Let $\alpha:[0,1]\rightarrow S^1:t\mapsto e^{2\pi it}$ be a path.
Let $f:S^1\rightarrow S^1$ be a continuous map such that $-f(x)=f(-x)$ on $S^1$.
How do I show that the winding number $Wnd(f\circ \alpha,0)$ is not zero?
I have proven this by proving $f$ is not null-homotopic, but I'm now trying to show to prove this directly.
Here's how I tried.
Note that $-(f\circ \alpha)(t)=(f\circ \alpha)(t+1/2)$.
Set $f\circ \alpha = r e^{i\theta}$
If you draw a circle, then it's intuitively clear that $\theta(0)\neq \theta(1)$.

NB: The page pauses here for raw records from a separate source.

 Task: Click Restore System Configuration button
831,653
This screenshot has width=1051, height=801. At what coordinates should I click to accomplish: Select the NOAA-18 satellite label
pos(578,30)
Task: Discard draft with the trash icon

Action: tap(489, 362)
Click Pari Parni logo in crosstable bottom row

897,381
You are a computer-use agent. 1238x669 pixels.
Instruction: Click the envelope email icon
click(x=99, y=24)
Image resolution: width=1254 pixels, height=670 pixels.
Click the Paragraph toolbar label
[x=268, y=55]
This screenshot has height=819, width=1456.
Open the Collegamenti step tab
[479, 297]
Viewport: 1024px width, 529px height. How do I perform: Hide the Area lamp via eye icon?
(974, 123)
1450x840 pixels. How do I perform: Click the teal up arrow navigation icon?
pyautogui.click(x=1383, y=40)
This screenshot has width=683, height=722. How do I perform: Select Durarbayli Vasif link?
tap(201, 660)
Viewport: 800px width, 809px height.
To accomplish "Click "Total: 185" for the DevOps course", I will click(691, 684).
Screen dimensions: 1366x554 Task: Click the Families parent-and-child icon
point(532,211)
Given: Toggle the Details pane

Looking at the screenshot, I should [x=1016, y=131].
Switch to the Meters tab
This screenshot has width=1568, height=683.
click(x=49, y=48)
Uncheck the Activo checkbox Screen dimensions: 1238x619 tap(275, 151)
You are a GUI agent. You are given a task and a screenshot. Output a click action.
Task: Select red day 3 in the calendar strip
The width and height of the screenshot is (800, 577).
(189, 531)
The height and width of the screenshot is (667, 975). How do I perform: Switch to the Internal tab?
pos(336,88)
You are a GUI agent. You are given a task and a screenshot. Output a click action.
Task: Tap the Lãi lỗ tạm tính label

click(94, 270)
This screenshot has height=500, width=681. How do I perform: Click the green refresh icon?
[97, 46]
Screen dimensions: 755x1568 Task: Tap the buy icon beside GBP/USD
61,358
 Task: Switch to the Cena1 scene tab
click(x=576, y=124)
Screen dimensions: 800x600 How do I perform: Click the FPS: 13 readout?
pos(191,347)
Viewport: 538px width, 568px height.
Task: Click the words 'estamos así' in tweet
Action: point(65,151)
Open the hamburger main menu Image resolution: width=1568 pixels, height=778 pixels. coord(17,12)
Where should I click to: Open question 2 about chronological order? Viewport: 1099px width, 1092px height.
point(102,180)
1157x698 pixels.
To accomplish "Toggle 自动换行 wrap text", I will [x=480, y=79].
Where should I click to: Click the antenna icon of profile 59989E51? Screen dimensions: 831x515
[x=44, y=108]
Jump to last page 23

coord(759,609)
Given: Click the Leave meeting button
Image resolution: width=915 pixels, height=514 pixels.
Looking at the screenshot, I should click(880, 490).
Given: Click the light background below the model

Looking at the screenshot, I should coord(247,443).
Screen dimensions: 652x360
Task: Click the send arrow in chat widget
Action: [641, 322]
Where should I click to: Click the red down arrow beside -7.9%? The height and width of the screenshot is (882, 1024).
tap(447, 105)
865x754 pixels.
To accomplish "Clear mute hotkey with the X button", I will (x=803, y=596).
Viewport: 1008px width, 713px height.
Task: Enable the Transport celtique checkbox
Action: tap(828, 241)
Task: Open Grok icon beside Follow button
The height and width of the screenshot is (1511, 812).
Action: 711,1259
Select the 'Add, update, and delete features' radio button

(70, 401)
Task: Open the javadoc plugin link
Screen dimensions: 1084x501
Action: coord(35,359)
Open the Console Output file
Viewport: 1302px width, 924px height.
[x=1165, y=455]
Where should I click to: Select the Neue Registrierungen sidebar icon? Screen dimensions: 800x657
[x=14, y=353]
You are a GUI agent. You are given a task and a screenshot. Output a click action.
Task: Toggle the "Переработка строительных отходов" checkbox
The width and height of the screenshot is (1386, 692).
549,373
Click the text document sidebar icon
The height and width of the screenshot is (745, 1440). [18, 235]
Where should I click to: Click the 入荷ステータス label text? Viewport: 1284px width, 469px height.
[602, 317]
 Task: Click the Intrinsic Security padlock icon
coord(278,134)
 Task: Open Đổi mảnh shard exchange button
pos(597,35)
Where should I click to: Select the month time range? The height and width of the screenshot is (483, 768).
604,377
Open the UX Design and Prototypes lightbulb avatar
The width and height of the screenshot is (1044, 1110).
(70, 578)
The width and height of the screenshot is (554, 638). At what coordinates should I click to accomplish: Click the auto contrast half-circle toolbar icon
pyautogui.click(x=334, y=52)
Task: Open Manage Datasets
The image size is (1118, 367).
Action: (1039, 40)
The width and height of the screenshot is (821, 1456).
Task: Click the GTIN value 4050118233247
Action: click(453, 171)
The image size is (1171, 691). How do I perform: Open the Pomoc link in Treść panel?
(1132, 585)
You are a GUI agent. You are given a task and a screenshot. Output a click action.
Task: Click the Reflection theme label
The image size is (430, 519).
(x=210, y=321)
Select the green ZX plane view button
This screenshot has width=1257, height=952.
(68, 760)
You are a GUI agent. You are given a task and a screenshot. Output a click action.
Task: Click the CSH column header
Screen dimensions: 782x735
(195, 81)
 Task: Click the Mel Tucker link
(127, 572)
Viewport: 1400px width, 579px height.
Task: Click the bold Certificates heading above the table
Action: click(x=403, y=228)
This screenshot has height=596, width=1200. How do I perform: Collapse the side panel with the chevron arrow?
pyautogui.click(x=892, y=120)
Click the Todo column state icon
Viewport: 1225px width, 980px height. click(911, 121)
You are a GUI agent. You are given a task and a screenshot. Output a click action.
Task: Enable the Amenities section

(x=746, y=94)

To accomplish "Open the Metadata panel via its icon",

I think this is due to connectedness of $[0,1]$, but I don't know how to prove this rigorously.
Please help :)
Divide [0,1] into two parts [0,1/2] and [1/2,1] and note that $r=1$
Now, let's decompose $\theta$ into two parts so that $\theta=\theta_1 \ast \theta_2$ and set $g_1=e^{i\theta_1} , g_2=e^{i\theta_2}$
Note that $Wnd(f\circ \alpha,0)=Wnd(g_1,0) + Wnd(g_2,0)$ and $g_2=-g_1$
Hence, $e^{\theta_1 - \theta_2} = -1$. Since the range of this is discrete, $\theta_1 = \theta_2 + (2n+1)\pi$
Of course $Wnd(g_1,0)$ is not 0 since $\theta_1(0)\neq \theta_1(1)$
Hence $Wnd(f\circ \alpha,0)= 2 Wnd(g_1,0)$ and thus not 0.